The question “how are private equity firms doing?” was asked back in 2012 by the Securities and Exchange Commission’s (“SEC’s”) Office of Compliance Inspections and Examinations (“OCIE”), in response to the growth of this industry. In October 2012, OCIE launched its Presence Exam Initiative (the “Initiative”) for newly registered private equity firms. Now that a year and a half has passed, OCIE Director Andrew Bowden has addressed some of the results and concerns that have arisen thus far in the examination of private equity firms. In this blog post, we will highlight key results and findings provided by Mr. Bowden in his May 6, 2014 speech.

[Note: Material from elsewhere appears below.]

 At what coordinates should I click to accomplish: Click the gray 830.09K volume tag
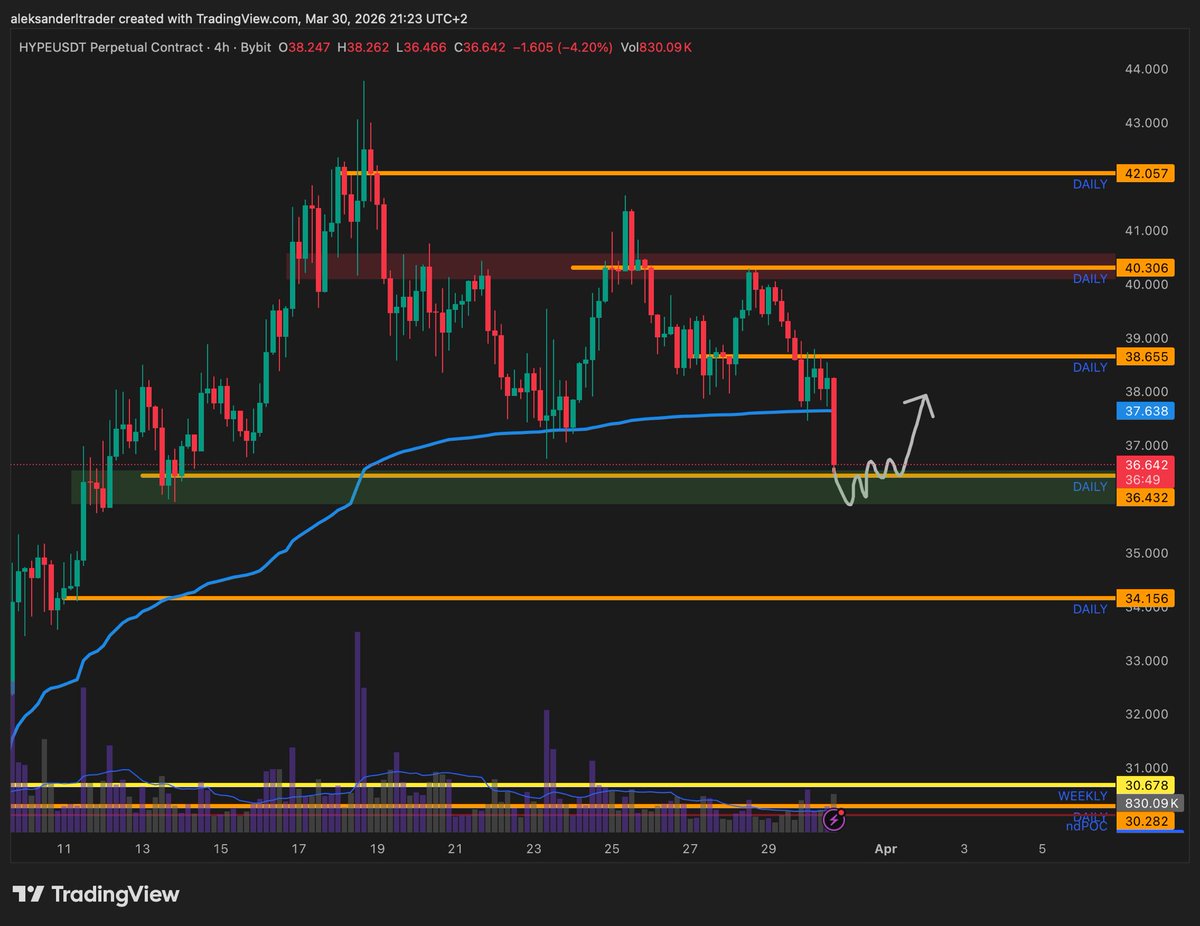coord(1150,803)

As private equity firms steadily increase their assets under management each year, greater regulation of these entities also has increased. Bowden cites that since the start of the Initiative, more than 150 newly registered private equity firms have been examined by OCIE. This year, the SEC’s goal is to examine 25% of new private fund registrants by the end of 2014.
In looking at the results of private equity firm examinations, Bowden outlines three key observations:
- Expenses: OCIE examiners have identified “violations of law or material weaknesses in controls” in advisers’ collection of fees and allocation of expenses, with such violations occurring over 50% of the time. Many of the deficiencies, according to Bowden, arise from the use of consultants (also called “Operating Partners”) for portfolio companies, who are not familiar with securities regulation.
- Hidden Fees: Fees such as “accelerated monitoring fees”, transaction fees, administrative fees, and party service provider fees – are “hidden” from investors without adequate disclosure.
- Marketing and Valuation: Misrepresentations and inconsistencies in marketing continues to be a “key risk”. Specifically, OCIE found problems with materials valuation methodologies, and associated disclosures to investors.